INSTRUCTIONS TO FOLLOW —
Only the lines from the line containing "Task: Click the HITACHI logo" through the final line of the entries should be printed, exactly as given, with the pictures left out.

===

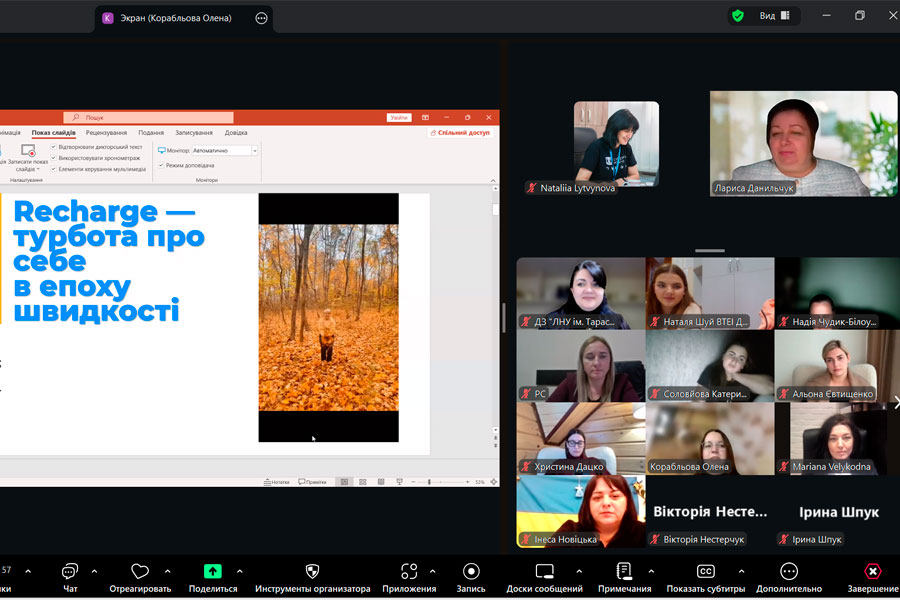Viewport: 900px width, 600px height.
Task: Expand the arrow next to Share
Action: (238, 571)
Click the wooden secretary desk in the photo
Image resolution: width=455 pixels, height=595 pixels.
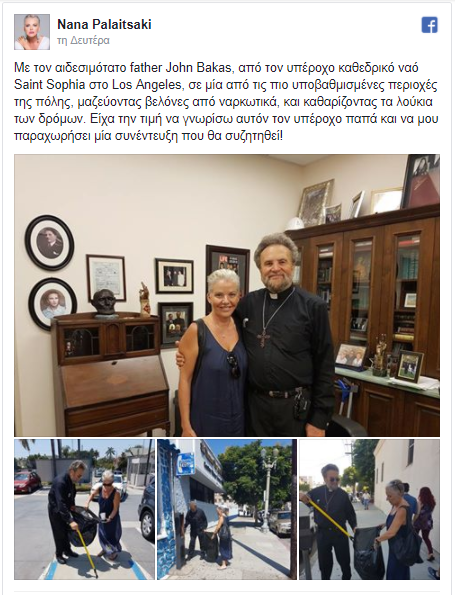click(111, 374)
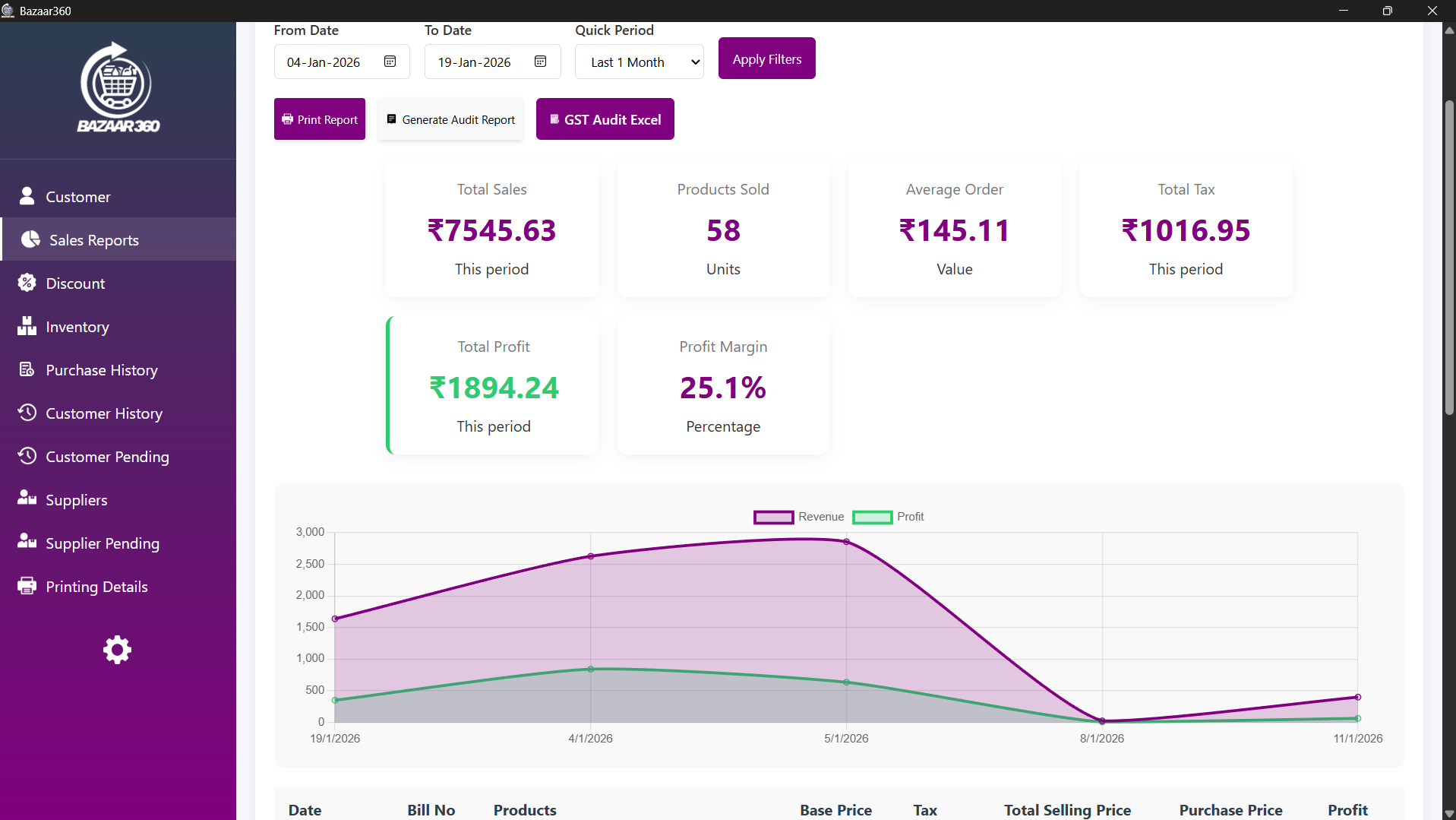Click the vertical scrollbar down arrow
1456x820 pixels.
point(1448,813)
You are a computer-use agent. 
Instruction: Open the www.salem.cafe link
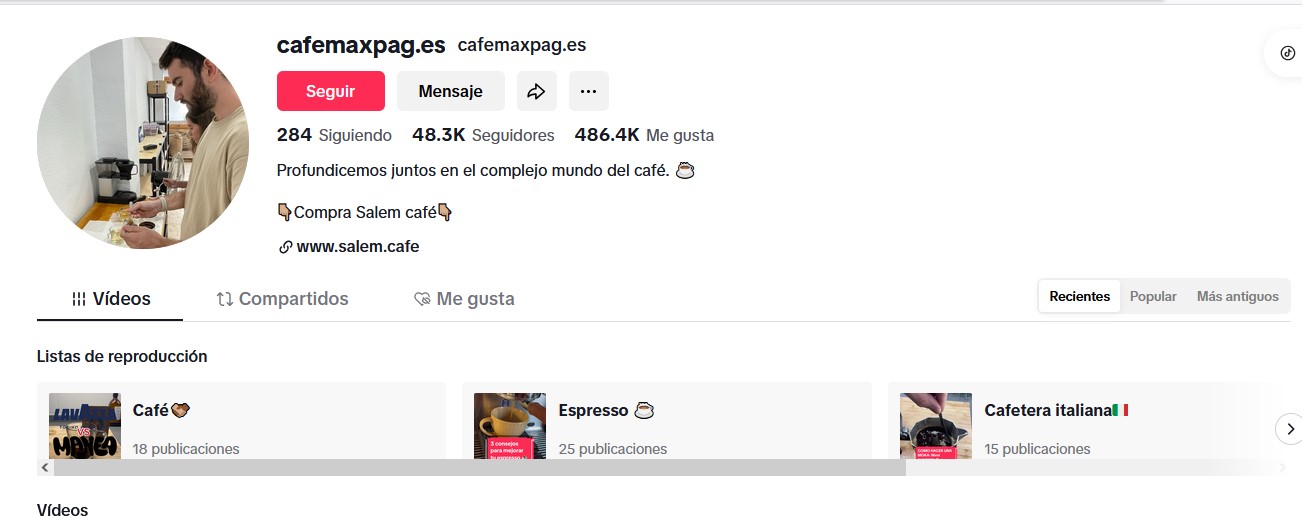358,247
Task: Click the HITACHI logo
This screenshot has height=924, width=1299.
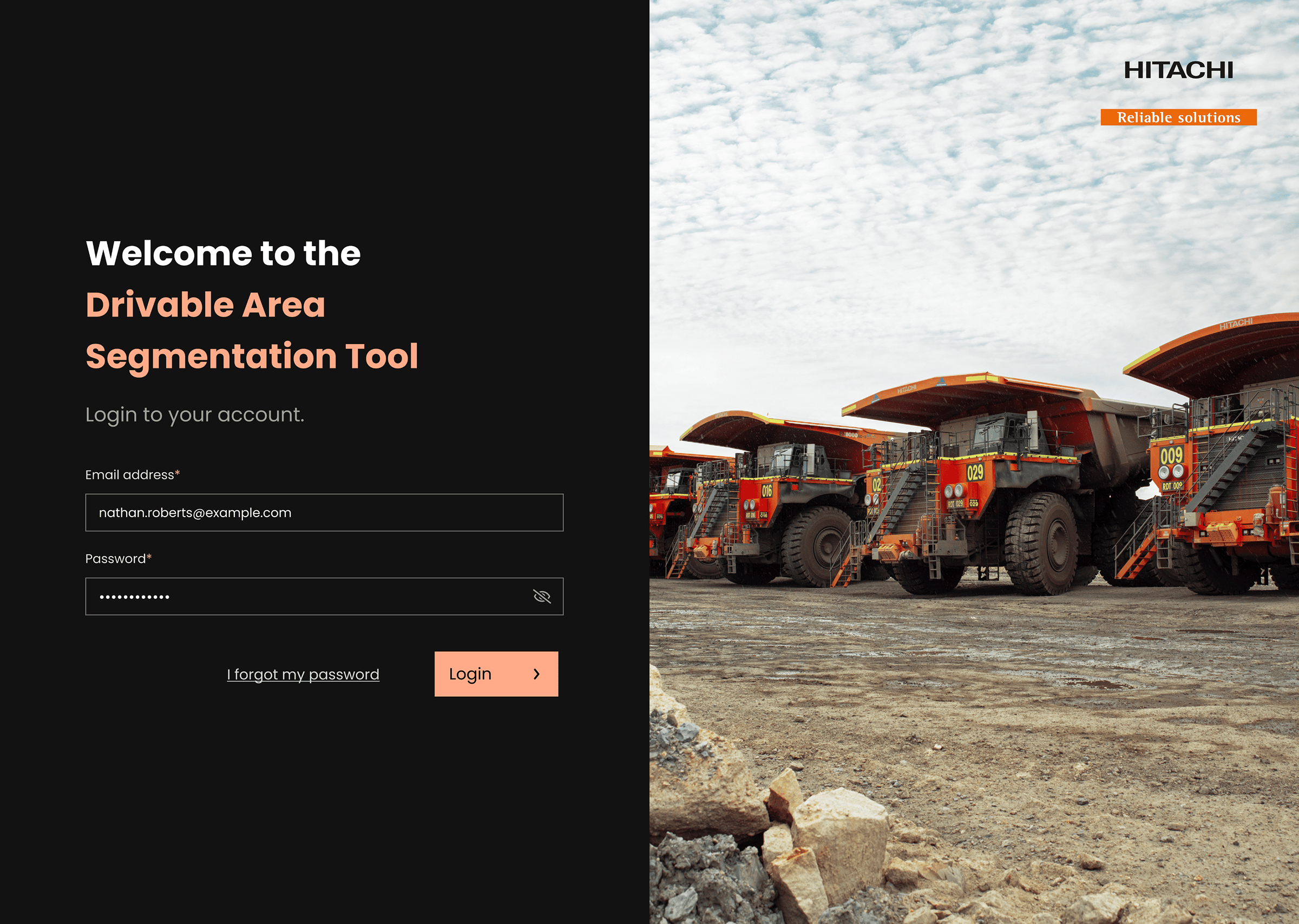Action: pos(1178,70)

===

EXERCISE RESPONSE —
Task: Click the HITACHI logo
This screenshot has height=924, width=1299.
Action: pos(1178,70)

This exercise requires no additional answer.